Fruit-flavored yogurt is such a fresh, satisfying, and tasty treat. It also makes an easily packable snack for the whole family. The problem with commercial yogurts is they are usually filled with sugar, preservatives, and something you can’t pronounce. For a long time, my family and I did not eat yogurt because I could not find brands that did not have added sugar and thickeners in them. As my kids began going on strike against this yogurt ban in my house I decided to try to come up with a solution.

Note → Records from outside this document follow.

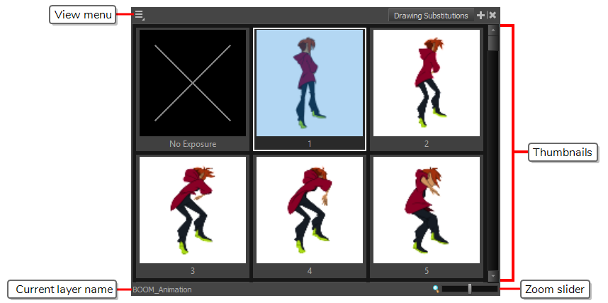Choose drawing substitution thumbnail 5
Image resolution: width=608 pixels, height=303 pixels.
tap(426, 210)
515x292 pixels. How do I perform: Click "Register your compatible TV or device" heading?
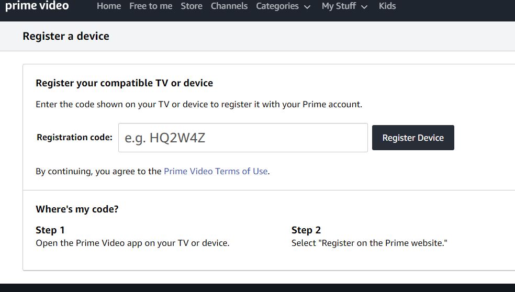click(x=124, y=83)
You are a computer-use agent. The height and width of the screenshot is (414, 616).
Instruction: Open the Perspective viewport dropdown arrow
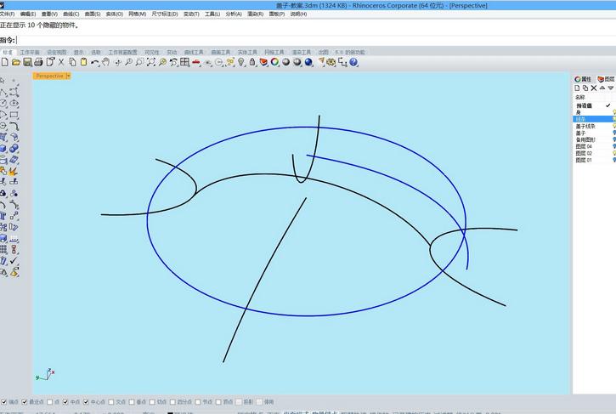click(x=68, y=76)
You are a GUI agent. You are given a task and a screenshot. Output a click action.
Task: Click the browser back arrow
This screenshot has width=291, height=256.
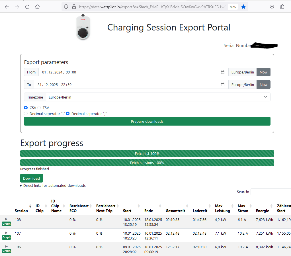click(7, 7)
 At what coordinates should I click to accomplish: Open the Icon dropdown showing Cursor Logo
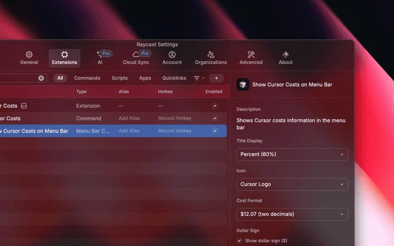pos(292,184)
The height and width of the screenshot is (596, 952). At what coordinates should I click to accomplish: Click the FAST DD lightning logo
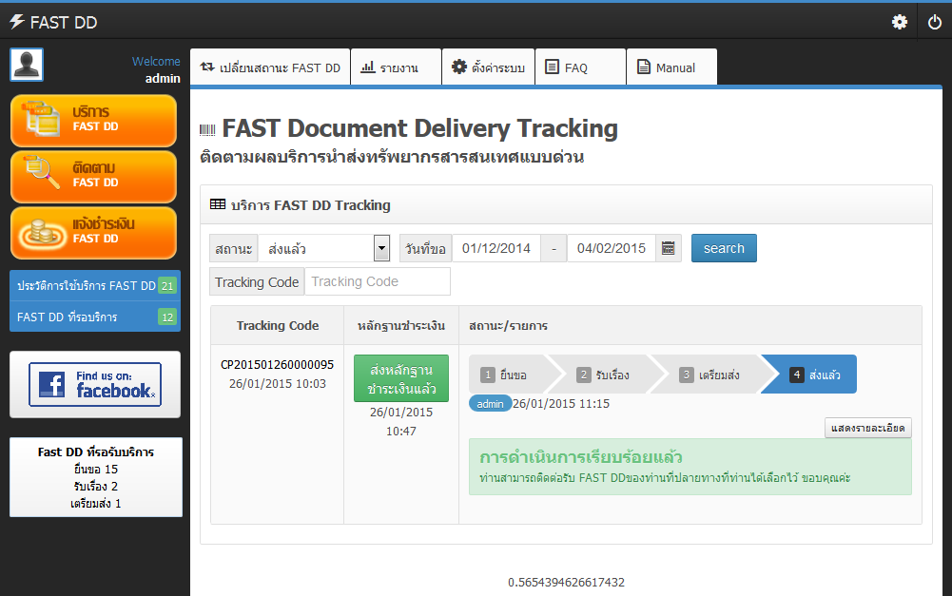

I developed a lovely Homemade Probiotic Coconut Yogurt, which has only 3 ingredients! How great is that? This went over really well. Each morning I found myself scooping this creamy yogurt into to-go containers and then cutting up fresh fruit to go on top. This took up precious time in the mornings; I had to find a better way.
This is where I decided to use fresh fruit to create a preserve that I would scoop into the bottom of little jars, top with the yogurt and add the lids. Boom! Bottom fruit yogurts that are fresh, homemade, refined sugar-free, and ready to grab and go. This is by far one of my favorite lunchbox and late-night treat snacks.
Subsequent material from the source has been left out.